README

OIDC Client Library and Symfony Bundle for Single Sign-On.

🇩🇪 Deutsche Version

Features

• Zero-Code Integration - Complete OIDC auth via configuration only
• OIDC Authorization Code Flow with PKCE (S256)
• Auto-Discovery via .well-known/openid-configuration
• Dual-URL Support (internal/public issuer for Docker/K8s)
• Automatic User Provisioning with Doctrine
• Hybrid User Strategy (sync SSO data, preserve local data)
• Extensive Event System (6 events)
• PSR-3 Logging, PSR-18 HTTP Client

Requirements

• PHP 8.2+
• Symfony 7.0+ or 8.0+
• PSR-18 HTTP Client

Installation

composer require jostkleigrewe/lib-php-eurip-sso

// config/bundles.php
Jostkleigrewe\Sso\Bundle\EuripSsoBundle::class => ['all' => true],

Quick Start: Zero-Code Integration

1. Configure Bundle

# config/packages/eurip_sso.yaml
eurip_sso:
    issuer: '%env(SSO_ISSUER_URL)%'
    client_id: '%env(OIDC_CLIENT_ID)%'
    redirect_uri: '%env(APP_URL)%/auth/callback'

    controller:
        enabled: true

    routes:
        login: /auth/login
        callback: /auth/callback
        logout: /auth/logout
        after_login: /
        profile: /auth/profile    # optional
        debug: /auth/debug        # optional

    user_provider:
        enabled: true
        entity: App\Entity\User
        mapping:
            subject: oidcSubject
            issuer: oidcIssuer
            email: email
            roles: roles
            external_roles: externalRoles
        sync_on_login: true
        auto_create: true

2. Configure Security

# config/packages/security.yaml
security:
    providers:
        app_user_provider:
            id: Jostkleigrewe\Sso\Bundle\Security\DoctrineOidcUserProvider

    firewalls:
        main:
            lazy: true
            provider: app_user_provider
            custom_authenticator: App\Security\NoopAuthenticator

Done!
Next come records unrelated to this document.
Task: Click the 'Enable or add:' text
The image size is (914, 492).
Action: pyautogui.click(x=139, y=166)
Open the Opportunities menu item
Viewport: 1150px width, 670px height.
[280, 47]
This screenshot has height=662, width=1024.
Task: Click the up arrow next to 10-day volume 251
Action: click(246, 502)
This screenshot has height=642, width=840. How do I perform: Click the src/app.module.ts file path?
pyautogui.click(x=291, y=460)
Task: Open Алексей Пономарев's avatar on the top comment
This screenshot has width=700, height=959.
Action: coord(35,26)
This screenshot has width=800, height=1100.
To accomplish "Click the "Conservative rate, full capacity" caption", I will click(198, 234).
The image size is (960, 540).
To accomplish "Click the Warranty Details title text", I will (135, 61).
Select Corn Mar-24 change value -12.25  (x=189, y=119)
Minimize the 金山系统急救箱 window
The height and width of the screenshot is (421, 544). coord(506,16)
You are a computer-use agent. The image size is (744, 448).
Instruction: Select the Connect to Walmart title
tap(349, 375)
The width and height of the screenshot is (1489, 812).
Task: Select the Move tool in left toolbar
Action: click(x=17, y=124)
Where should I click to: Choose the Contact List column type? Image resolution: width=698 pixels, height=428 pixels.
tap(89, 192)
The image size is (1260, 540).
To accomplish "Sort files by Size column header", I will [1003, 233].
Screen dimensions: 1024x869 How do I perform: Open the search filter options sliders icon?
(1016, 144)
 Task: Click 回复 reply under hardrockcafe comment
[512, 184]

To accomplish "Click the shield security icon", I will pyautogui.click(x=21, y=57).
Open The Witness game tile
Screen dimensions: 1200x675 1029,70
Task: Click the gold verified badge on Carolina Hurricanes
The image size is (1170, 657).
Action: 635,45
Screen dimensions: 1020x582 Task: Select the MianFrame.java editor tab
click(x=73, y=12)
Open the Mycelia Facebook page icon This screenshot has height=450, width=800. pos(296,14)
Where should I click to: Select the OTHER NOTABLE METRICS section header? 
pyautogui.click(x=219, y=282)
Routes available:

• /auth/login - Start login
• /auth/callback - SSO callback
• /auth/logout - Logout
• /auth/profile - User profile
• /auth/debug - OIDC config

Events

Example: Add Role Based on Claims

#[AsEventListener(event: OidcLoginSuccessEvent::NAME)]
class AddAdminRoleListener
{
    public function __invoke(OidcLoginSuccessEvent $event): void
    {
        if (in_array('admin', $event->claims['groups'] ?? [])) {
            $event->addRole('ROLE_ADMIN');
        }
    }
}

Configuration Reference

eurip_sso:
    # Required
    issuer: '%env(SSO_ISSUER_URL)%'
    client_id: '%env(OIDC_CLIENT_ID)%'
    redirect_uri: '%env(APP_URL)%/auth/callback'

    # Optional
    client_secret: null
    public_issuer: null              # For Docker/K8s
    scopes: [openid, profile, email]

    cache:
        enabled: true
        ttl: 3600
        pool: cache.app

    controller:
        enabled: false

    routes:
        login: /auth/login
        callback: /auth/callback
        logout: /auth/logout
        after_login: /
        after_logout: /
        profile: null
        debug: null
        test: null

    user_provider:
        enabled: false
        entity: null
        mapping:
            subject: oidcSubject
            issuer: oidcIssuer
            email: email
            roles: roles
            external_roles: externalRoles
        claims_sync: {}
        roles_claim: roles
        default_roles: [ROLE_USER]
        sync_on_login: true
        auto_create: true

Standalone Usage

$client = OidcClient::fromDiscovery(
    issuer: 'https://sso.example.com',
    clientId: 'my-app',
    redirectUri: 'https://app.com/callback',
    httpClient: $psrClient,
    requestFactory: $requestFactory,
    streamFactory: $streamFactory,
);

$authData = $client->buildAuthorizationUrl(['openid', 'profile']);
// Redirect to $authData['url']

// Callback
$tokens = $client->exchangeCode($code, $authData['code_verifier']);
$claims = $client->decodeIdToken($tokens->idToken);
$client->validateClaims($claims, $authData['nonce']);

License

MIT License